I know you don’t trust my actions, my words, my judgement right now and you haven’t for a while. I know that what once felt like a strong and stable connection is gone and it’s been incredibly hard for the both of us. I didn’t handle it well and I spiralled out of control. But I know how much you tried to find hope and trust in me, and you couldn’t towards the end and even now no matter how much you keep trying. That’s why I understand that you don’t feel emotionally connected with me anymore and you’re barely holding on.
There hasn't been any clarity between us, and we have no clear definition of what we are, where we are going and if we even feel the same way. We tried so many times and I kept failing you so many times. I missed the signs of how badly you just wanted to be understood, heard and be seen. To just feel like you can have a partner you trust and eventually you found it so hard to feel like we belong and the future we planned together seemed further out of reach.
It hurts knowing all of that but I wish I can make you see that I do hear you and I see you. All of it, that I’m no longer blinded or clouded. I’m sorry I was blinded by own pain and how badly I wanted you to see it. I'm sorry that I had this compulsion to make you realize that my actions and reactions was because of you and my need for you to see that you belong with me and that we can still have a future. I'm sorry I failed to give you the proper recognition for having given me so much that I wasn't able to reciprocate. Although you weren’t perfect either, you didn’t deserve the much pain and stress I continuously put you through. I was unfair to you and made your anger grow and grow, the hurt and sorrow in your eyes and disappointment and resentment in the way you talked and interacted with me indicated how much it was so deep in you. I don't know how many times I can apologize but I never wanted to cause you any pain. I don’t know how to even recover from it. It breaks my heart to know how heavy it feels and carry it with you. How I push you to reach your breaking point so many times but you kept trying.
It's not in any self-righteousness but yes I am growing and learning. I know I have lot to go still and I'm working on learning to make more mature and better choices. But I hope that you can believe me when I say I hear you. I absolutely hear you and see you. I understand that something needed to change. That in order for things to get better, to head in the right direction, to finally break the cycle, I needed to do my part and make serious changes. I needed to be patient and trust the process in order for us to heal and find our way back.
I know I made a lot of mistakes, did the wrong things and I said the wrong things.

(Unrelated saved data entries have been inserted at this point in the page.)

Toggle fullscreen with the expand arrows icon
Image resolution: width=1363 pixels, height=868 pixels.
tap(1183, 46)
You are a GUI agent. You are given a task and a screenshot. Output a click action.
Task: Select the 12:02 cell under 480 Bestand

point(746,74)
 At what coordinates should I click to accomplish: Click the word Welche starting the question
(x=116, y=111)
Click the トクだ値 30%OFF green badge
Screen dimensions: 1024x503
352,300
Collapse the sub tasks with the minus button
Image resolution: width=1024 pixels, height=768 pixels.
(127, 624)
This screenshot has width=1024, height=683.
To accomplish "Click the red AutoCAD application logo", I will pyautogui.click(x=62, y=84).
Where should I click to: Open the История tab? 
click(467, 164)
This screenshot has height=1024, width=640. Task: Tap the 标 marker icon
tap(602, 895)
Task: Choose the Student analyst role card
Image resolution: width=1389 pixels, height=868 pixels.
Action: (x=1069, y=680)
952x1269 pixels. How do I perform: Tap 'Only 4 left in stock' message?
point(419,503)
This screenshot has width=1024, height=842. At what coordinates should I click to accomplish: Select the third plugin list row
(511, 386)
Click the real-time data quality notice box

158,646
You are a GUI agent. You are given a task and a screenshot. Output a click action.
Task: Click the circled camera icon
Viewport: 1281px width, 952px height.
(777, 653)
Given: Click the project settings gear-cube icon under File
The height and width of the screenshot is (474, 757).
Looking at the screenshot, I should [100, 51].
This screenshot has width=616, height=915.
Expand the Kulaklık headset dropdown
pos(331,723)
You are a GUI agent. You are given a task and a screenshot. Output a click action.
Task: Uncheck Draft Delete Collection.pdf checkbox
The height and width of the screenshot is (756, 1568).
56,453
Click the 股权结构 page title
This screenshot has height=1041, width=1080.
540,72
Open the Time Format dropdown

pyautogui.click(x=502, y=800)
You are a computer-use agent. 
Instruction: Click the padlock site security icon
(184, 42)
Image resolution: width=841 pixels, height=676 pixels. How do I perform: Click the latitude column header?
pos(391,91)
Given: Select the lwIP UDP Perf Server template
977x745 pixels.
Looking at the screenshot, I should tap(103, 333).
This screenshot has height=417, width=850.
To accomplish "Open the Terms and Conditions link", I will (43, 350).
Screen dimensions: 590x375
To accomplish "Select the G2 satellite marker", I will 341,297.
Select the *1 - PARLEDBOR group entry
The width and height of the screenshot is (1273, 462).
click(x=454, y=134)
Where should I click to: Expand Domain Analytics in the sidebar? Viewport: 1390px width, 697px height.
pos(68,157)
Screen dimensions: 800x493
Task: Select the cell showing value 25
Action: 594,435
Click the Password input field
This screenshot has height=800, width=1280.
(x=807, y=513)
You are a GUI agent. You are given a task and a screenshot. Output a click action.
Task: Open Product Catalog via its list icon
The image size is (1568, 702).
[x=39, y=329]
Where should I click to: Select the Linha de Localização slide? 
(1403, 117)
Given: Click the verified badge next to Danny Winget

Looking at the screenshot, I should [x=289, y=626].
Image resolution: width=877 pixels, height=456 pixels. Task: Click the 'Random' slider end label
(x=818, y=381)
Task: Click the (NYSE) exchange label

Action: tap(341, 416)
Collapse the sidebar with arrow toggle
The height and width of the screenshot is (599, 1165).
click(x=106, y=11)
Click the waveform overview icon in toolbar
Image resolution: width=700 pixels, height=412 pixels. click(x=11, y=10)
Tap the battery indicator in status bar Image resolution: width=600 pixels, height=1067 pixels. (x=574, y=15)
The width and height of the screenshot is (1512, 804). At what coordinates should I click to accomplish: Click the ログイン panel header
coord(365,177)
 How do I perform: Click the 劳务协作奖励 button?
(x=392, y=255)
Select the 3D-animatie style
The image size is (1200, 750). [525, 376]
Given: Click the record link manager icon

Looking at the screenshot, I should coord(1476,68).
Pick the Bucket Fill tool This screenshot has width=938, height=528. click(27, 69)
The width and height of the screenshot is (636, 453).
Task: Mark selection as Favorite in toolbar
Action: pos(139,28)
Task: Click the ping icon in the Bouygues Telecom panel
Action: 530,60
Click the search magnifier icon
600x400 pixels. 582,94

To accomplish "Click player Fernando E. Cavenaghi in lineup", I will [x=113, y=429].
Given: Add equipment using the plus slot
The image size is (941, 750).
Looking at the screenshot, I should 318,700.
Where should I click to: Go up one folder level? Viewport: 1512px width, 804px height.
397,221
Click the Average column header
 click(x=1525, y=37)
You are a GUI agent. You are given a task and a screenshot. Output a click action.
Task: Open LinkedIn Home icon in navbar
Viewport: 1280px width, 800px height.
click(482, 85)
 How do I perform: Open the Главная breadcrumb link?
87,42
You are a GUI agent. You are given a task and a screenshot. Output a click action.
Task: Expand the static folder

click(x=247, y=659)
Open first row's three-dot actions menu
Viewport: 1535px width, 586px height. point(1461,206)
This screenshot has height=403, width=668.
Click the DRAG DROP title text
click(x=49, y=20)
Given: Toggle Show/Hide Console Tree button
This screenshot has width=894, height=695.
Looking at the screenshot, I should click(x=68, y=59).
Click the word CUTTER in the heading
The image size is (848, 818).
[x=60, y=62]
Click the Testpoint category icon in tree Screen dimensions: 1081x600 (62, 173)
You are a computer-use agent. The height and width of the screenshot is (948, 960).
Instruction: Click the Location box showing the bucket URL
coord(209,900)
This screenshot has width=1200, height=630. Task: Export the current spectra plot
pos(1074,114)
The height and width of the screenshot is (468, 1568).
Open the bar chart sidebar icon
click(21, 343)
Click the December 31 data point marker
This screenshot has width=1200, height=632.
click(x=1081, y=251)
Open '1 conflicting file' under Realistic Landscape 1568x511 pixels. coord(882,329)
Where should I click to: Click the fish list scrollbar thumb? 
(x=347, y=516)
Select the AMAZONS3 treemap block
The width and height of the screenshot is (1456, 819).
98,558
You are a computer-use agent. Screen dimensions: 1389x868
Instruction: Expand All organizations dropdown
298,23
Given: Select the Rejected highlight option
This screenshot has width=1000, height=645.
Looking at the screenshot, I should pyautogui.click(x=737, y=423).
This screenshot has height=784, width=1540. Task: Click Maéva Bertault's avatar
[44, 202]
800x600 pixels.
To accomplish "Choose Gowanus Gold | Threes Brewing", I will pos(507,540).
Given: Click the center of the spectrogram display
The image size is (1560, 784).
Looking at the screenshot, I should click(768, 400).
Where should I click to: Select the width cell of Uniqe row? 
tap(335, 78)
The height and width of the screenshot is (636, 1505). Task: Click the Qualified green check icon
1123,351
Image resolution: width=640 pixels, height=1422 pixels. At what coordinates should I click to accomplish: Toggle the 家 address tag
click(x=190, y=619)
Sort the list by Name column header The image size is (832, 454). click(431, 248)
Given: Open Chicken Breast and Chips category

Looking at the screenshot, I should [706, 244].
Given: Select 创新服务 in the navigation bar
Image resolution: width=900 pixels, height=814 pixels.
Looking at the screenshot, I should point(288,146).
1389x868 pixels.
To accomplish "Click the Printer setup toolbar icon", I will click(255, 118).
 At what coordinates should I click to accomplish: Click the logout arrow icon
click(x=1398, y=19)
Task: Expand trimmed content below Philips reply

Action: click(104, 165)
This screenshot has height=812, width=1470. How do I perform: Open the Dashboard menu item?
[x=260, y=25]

I wasn’t in the clearest mindset nor I was even trying to open and understanding enough for you. You felt tired and could no longer see how I can redeem myself. I was still so consumed in my own selfishness that I didn't ever recognize that you just crashed and lost hope on how badly you wanted me to understand what you needed and expected. I drowned myself in my own overthinking and selfishness to see it or anything else. You wanted to communicate with me and work on it. You were tired of just wanting to hear me talk but to have your voice and opinion to be heard. To be able to express your needs and expectations freely. You didn’t want to just trust my words but needed my actions to match them. You needed to see me make better choices so you can learn to trust me again. I understood and I’m sorry, it took me a while to actually recognize that and to even try.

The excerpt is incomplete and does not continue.